Potassium40 was a project I started to see how fast Lambda could really go. The project attempts to download the
robots.txt files from 1 million websites as fast as it can. I chose
robots file because — well it’s supposed to be downloaded by robots anyway, so this was both great fun, but also completely ethical as I wasn’t scraping people’s websites.
The goal is still to get everything down to 5 minutes, I’m still not there 🙁
But by sharding my SQS ques I managed to shave off 100 seconds in total execution time, and now we’re down to just over 7 minutes.
Sharding SQS Ques
The initial architecture directly invoked 800 Lambdas in parallel (from a boto3 call on the local machine), and then checked cloudwatch logs to see when all the lambdas were complete.
That was bad — as cloudwatch logs are slow, and trying to query them was even slower. The cloudwatch API wasn’t built was this kinda thing — even when I tried metrics, or simple cloudwatch insights queries, the delay was even greater.
Later on, I replaced direct invocations it with an SQS que, which allowed SQS to invoke the lambda functions on my behalf, and then I could check the status of all 800 invocations, with one API call to Que. This way, I could know how many functions were completed, in progress, and yet to be called.
SNS or direct invocations are faster, but they’re slower to check on — if we’re counting end-2-end timing, SQS is fastest for this use-case. Plus with SQS gradually ramping up, my Lambda invocations would not be throttled due to burst concurrency limits.
But it still wasn’t fast enough.
The change I implemented was to shard the SQS ques — why use one SQS Que, when I could use multiple. This way, I could get still get control, and error handling of SQS, but mitigate it’s speed disadvantage by simply using more ques to ramp up the invocations quicker.
So instead of just one, I made 4 SQS ques, and dumped 2000 invocations on them in parallel. All 2000 lambda functions were then invoked in 250 seconds, not bad. I imagine this isn’t the final point, we could increase the number of SQS ques and make even faster.
Don’t try this at home
Obviously the project’s goal is to go fast, but sharding SQS ques in this way may present a problem in your real-world architectures.
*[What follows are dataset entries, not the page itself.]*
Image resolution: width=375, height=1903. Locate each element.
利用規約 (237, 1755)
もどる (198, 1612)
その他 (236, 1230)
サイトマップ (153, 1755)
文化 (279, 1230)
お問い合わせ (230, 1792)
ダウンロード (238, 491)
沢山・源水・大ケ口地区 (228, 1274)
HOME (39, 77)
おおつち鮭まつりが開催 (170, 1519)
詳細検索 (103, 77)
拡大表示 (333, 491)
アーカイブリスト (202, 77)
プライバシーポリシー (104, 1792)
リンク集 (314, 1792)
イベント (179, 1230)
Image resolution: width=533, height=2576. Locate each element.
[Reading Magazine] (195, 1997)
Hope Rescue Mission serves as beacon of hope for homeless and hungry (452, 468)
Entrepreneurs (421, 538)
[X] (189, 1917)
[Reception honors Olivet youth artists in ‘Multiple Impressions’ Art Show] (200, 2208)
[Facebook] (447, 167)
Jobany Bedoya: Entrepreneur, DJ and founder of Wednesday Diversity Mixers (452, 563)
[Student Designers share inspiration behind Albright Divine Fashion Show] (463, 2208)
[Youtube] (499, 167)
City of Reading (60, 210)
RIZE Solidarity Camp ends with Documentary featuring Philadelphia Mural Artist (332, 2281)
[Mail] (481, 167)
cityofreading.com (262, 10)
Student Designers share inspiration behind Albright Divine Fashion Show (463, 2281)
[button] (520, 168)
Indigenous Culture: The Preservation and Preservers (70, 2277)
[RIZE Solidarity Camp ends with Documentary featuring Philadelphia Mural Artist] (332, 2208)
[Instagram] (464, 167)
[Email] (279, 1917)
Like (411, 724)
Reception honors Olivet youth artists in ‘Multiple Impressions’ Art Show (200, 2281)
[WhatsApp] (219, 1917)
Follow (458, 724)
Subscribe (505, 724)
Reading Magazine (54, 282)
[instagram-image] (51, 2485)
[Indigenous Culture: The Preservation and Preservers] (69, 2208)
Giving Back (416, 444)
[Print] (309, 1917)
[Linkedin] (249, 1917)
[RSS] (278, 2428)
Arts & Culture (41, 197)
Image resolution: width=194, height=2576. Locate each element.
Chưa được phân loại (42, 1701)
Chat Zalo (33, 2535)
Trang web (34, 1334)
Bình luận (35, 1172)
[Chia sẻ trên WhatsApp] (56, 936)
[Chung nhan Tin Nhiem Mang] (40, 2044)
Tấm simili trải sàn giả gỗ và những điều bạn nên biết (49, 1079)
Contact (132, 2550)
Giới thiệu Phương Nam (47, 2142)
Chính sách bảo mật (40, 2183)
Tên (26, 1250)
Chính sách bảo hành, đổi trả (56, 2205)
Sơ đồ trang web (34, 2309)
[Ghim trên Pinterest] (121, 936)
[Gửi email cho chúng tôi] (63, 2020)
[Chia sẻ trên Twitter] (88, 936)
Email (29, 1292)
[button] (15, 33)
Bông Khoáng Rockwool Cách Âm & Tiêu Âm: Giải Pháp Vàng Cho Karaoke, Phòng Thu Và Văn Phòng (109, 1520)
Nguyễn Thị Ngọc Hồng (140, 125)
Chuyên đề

For one, because the ques invoke the same lambda, we might have encountered massive issues if the lambdas started to throttle — something I haven’t had time to investigate. Typically, the lambda pollers start slowing down once they hit the concurrency limit of the lambda — but perhaps if you have multiple ques for a single lambda you’d hit throttling soon.
What’s nice though, is we can configure a single DLQ for all SQS, which provides us just one place to capture all error messages.
Sharding is a great tool to increase speed, but SQS has an unlimited que-depth, with a generous 120,000 limit on inflight messages. The only reason to shard is to increase speed — but beware the implications of that on downstream lambda functions.